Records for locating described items
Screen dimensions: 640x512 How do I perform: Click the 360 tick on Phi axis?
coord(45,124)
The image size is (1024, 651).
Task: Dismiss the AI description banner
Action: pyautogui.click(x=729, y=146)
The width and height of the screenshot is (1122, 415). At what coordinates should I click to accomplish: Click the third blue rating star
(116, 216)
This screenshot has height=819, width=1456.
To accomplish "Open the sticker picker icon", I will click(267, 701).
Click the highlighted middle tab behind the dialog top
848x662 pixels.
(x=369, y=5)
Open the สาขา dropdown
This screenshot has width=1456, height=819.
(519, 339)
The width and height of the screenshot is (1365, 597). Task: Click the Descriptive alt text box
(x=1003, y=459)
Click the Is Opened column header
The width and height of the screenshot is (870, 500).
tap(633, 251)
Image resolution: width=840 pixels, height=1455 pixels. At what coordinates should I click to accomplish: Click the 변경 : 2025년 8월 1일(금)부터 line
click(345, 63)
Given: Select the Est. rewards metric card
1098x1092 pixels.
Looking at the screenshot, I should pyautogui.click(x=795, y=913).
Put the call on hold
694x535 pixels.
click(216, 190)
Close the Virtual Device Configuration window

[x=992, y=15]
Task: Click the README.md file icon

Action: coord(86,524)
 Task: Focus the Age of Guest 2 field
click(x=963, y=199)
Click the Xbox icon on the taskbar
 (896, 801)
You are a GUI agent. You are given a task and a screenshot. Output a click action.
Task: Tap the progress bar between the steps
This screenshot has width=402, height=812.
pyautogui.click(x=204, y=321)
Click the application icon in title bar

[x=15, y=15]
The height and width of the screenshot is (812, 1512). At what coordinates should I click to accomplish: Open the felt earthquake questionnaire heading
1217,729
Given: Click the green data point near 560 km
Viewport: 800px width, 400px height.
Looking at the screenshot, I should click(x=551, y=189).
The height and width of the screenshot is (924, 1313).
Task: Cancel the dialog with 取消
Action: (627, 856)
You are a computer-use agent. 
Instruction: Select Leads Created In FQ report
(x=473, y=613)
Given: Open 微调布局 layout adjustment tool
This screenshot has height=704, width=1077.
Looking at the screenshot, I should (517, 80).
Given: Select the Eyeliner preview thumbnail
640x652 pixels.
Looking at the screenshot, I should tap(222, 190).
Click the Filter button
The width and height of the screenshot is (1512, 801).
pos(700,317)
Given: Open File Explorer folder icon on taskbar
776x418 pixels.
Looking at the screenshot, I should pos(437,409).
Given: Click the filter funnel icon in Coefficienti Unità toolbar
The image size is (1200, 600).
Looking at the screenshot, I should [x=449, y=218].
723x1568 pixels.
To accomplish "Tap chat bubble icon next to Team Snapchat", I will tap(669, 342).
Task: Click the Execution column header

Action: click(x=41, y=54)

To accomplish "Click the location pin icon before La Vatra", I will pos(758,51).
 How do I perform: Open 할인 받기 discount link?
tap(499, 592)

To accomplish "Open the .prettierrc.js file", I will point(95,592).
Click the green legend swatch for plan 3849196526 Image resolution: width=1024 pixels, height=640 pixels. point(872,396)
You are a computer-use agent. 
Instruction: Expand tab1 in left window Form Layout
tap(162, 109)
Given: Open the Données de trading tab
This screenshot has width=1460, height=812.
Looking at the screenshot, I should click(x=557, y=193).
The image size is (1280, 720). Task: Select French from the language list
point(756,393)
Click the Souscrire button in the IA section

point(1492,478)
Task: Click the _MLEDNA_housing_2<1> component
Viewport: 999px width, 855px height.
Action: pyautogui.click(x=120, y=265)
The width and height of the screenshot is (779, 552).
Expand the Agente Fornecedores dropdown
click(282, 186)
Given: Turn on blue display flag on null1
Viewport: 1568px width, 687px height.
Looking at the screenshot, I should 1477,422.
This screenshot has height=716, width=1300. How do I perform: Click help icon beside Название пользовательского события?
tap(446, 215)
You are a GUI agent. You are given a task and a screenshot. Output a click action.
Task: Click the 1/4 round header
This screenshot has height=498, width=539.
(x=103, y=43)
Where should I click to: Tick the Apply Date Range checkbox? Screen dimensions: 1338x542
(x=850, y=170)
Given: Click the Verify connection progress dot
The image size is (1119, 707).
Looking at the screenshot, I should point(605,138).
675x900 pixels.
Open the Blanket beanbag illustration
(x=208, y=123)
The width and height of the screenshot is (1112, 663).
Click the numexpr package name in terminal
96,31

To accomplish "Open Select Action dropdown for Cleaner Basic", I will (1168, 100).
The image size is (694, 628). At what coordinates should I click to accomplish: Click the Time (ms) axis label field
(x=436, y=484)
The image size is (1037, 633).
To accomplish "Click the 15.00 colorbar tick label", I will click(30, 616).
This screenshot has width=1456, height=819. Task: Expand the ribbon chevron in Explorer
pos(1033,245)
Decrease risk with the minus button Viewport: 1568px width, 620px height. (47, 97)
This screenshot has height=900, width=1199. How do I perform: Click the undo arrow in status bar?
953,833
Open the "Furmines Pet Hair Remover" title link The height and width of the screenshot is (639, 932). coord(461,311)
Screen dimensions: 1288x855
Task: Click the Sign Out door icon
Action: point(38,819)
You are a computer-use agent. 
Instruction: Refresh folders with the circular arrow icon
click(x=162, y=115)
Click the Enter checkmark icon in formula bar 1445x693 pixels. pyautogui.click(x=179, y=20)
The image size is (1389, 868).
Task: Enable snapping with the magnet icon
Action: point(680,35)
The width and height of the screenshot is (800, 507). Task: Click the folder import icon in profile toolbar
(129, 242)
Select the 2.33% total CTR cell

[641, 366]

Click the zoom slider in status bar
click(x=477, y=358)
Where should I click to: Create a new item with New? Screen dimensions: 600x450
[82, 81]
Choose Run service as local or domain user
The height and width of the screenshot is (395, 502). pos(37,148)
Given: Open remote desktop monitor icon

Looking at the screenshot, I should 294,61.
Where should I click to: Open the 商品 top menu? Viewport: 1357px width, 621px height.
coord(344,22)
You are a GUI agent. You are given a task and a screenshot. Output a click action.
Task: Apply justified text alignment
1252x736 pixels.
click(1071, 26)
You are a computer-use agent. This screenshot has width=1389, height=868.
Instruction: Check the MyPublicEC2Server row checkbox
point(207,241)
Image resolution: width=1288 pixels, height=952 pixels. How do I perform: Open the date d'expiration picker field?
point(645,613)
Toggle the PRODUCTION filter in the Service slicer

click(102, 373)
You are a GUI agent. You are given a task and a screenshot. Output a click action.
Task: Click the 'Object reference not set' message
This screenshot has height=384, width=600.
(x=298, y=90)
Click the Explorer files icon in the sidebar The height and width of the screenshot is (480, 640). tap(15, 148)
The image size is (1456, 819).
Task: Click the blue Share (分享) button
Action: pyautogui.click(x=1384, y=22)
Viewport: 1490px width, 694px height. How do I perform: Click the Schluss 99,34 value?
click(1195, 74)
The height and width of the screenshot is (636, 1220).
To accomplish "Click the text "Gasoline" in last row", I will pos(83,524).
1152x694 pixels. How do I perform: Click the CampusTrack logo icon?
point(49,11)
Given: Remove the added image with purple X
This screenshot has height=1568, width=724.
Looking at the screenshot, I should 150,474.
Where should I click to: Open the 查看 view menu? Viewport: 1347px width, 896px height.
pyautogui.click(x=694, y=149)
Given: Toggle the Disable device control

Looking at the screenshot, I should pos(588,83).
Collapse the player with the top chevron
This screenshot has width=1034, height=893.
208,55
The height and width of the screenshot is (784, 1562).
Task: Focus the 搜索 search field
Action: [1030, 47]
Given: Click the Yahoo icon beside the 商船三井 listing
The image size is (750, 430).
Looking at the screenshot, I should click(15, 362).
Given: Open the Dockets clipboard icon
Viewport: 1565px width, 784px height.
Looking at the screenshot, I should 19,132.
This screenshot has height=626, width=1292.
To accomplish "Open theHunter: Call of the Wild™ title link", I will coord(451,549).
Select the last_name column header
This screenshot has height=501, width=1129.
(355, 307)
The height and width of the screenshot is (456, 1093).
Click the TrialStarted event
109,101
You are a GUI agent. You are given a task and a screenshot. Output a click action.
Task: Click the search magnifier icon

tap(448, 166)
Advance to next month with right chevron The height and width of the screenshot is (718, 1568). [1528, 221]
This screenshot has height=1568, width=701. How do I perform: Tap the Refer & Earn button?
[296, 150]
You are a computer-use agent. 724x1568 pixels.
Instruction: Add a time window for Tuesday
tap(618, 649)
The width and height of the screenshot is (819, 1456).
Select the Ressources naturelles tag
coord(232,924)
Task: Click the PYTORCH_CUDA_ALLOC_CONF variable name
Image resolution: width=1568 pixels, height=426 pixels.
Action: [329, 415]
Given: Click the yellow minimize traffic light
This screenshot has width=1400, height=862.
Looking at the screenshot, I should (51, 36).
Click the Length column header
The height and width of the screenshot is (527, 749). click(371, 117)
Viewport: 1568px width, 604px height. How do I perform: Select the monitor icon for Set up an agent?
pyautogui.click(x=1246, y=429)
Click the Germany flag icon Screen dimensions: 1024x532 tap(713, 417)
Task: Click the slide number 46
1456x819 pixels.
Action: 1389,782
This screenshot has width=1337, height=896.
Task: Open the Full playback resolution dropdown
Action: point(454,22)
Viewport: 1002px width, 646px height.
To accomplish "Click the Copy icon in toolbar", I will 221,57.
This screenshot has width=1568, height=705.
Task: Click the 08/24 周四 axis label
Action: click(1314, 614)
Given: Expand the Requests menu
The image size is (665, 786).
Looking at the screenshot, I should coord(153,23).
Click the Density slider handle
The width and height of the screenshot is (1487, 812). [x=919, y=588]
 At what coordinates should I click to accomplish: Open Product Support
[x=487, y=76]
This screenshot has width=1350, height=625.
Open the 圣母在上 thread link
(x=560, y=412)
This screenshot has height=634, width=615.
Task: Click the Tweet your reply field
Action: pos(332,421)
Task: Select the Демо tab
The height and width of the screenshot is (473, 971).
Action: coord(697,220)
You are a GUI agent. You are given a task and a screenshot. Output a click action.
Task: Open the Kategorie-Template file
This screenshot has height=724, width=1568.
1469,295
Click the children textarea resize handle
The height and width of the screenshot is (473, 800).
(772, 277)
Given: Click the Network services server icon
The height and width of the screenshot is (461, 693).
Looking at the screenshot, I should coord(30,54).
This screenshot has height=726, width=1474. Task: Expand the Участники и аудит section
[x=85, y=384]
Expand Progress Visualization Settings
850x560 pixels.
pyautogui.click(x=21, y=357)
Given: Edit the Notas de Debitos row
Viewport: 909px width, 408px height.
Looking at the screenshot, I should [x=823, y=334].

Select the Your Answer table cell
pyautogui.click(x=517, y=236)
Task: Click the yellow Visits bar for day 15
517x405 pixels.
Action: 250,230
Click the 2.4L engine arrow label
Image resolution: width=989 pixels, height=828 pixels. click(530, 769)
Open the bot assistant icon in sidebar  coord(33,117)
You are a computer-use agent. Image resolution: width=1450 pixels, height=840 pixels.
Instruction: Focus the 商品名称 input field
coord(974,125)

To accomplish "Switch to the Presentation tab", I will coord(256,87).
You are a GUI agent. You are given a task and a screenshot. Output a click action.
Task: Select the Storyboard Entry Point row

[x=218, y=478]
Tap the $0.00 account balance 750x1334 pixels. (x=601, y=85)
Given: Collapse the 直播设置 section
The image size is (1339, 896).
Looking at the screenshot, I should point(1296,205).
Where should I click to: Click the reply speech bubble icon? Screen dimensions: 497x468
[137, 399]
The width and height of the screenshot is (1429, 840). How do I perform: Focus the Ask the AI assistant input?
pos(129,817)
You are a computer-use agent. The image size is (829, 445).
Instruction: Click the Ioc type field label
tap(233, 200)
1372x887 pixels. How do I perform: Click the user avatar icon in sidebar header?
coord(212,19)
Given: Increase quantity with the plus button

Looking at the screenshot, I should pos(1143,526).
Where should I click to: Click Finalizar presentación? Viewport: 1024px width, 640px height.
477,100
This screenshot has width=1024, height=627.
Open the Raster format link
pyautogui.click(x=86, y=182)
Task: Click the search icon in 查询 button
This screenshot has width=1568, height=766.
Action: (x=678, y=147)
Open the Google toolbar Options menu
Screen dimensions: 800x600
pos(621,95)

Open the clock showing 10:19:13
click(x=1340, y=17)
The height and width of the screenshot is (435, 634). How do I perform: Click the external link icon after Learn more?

▶ What to do: Rewrite the stretch of the listing from the line containing "Given: Open remote desktop monitor icon" through the line containing "click(1195, 74)", replacing "justified" with "centered" and keeping everything else the same.

▶ Expected answer:
Given: Open remote desktop monitor icon

Looking at the screenshot, I should 294,61.
Where should I click to: Open the 商品 top menu? Viewport: 1357px width, 621px height.
coord(344,22)
You are a GUI agent. You are given a task and a screenshot. Output a click action.
Task: Apply centered text alignment
1252x736 pixels.
click(1071, 26)
You are a computer-use agent. This screenshot has width=1389, height=868.
Instruction: Check the MyPublicEC2Server row checkbox
point(207,241)
Image resolution: width=1288 pixels, height=952 pixels. How do I perform: Open the date d'expiration picker field?
point(645,613)
Toggle the PRODUCTION filter in the Service slicer

click(102, 373)
You are a GUI agent. You are given a task and a screenshot. Output a click action.
Task: Click the 'Object reference not set' message
This screenshot has height=384, width=600.
(x=298, y=90)
Click the Explorer files icon in the sidebar The height and width of the screenshot is (480, 640). tap(15, 148)
The image size is (1456, 819).
Task: Click the blue Share (分享) button
Action: pyautogui.click(x=1384, y=22)
Viewport: 1490px width, 694px height. How do I perform: Click the Schluss 99,34 value?
click(1195, 74)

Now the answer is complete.